Autumn Joy

The Autumn Joy Sedum began to bloom this week, a defiant bit of pink that seems to want to hang on to summer, even though the leaves that skitter by on the driveway are tinged with gold. I notice the mornings getting darker, and I brace myself—struggling against the dark and cold that I know is coming. This knowing of what will be is both an advantage and a disadvantage. I know enough to hang on to the last sunny days, to go for long walks even when it means work is left undone. But I also know enough to dread the dark of winter, the cold and dreary air that seeps into my bones . . . and my soul.

DSC_0621 (2).JPG

Lately I’ve been wondering if my dislike of the dark and cold of winter is more about perspective than reality. Is the dark of winter more like a dreary tomb, or a cocoon that nurtures life? Perhaps that depends on whether I submit to the descent like a seed planted in the ground, looking forward with hope to the day when I will see new growth emerge in my life, or whether I struggle against it as if I am fending off stagnancy.

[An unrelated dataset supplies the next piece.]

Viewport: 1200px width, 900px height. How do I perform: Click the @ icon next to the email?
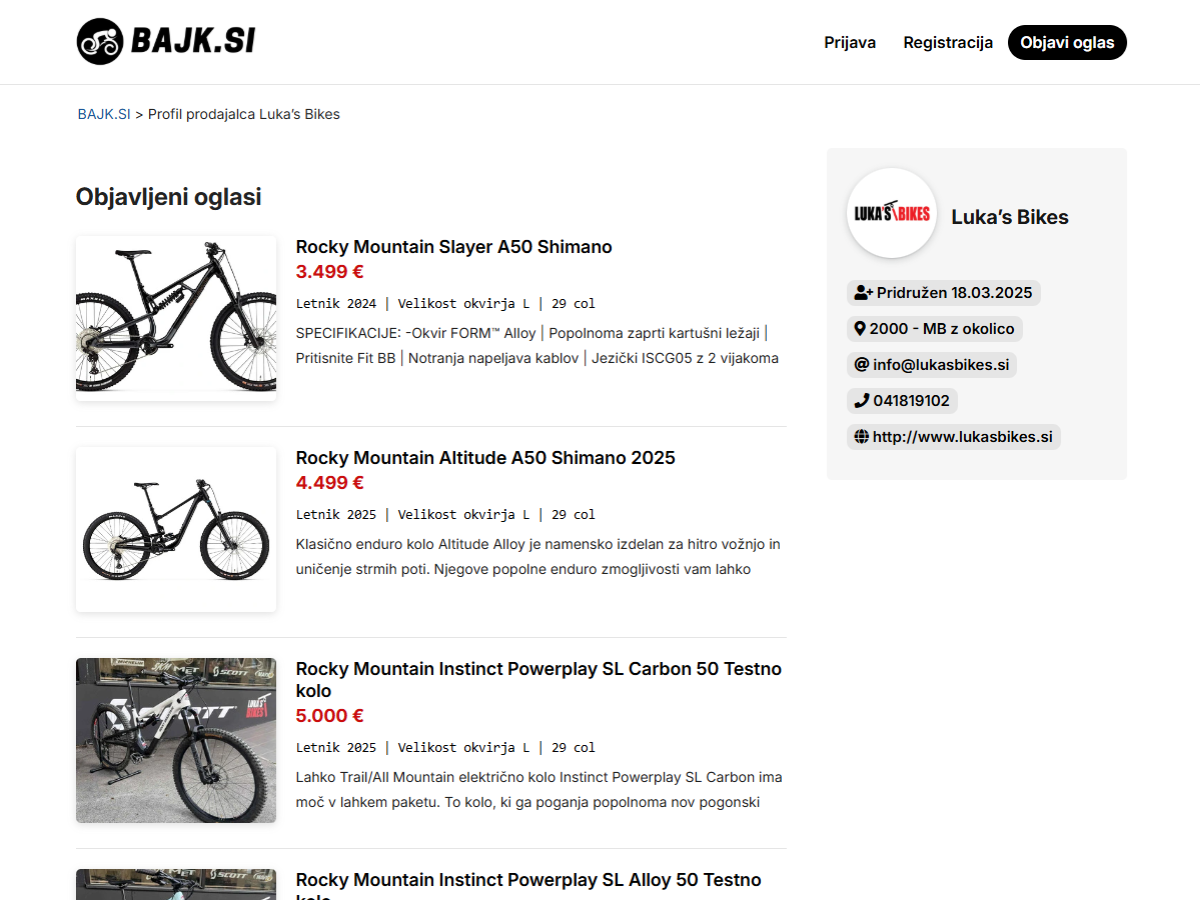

My husband and I are in a season of slow transition. Some of these changes are expected—the departure of one child to college just two years after the departure of the last one to all-day school. Some are less expected—work that I thought I would be doing this fall has so far not materialized, and I’m waiting to see what’s next. Meanwhile, my husband is anticipating some changes in job responsibility, but we don’t know exactly how or when those will happen.

The thing about transition is that it is awkward and messy. Every morning my youngest asks me what the weather will be like, hoping I can guide her toward shorts or pants, sundress or sweatshirt. But I can’t help her much. It’s 55 this morning, but by recess it will be 75. She needs shorts and a sweatshirt, or a sundress with leggings. Her cobbled together outfit resembles the cobbled-together chaos of my days as I juggle roles and responsibilities.

sabrina-bachmann-82376.jpg

The back-and-forth, cold-then-hot confusion is part of the cycle of life. It is what makes the sedum bloom and the leaves turn to red and gold. This chaos of the juxtaposition of summer and winter has about it a beautiful awkwardness, a riot of happy joy not unlike the striped-sweater-with-flowered-shorts outfit that my daughter likes to wear—if I choose to see it that way.

The transitions of life, whether expected or not, can be embraced for their beauty even though they make it hard to know what clothes to put on. Am I more mom or writer today? Should I mourn what is past or look forward with joy to what is to come? Most of the time, the answer is both. And I think that’s the secret to having the right perspective on change. The changes that are coming to the earth, and to my little world, are the harbingers of new life. I just need to submit to the process, embrace its chaotic beauty, and lean into the changing seasons with expectant joy while I wait for God to produce the growth that he has promised in my heart and soul.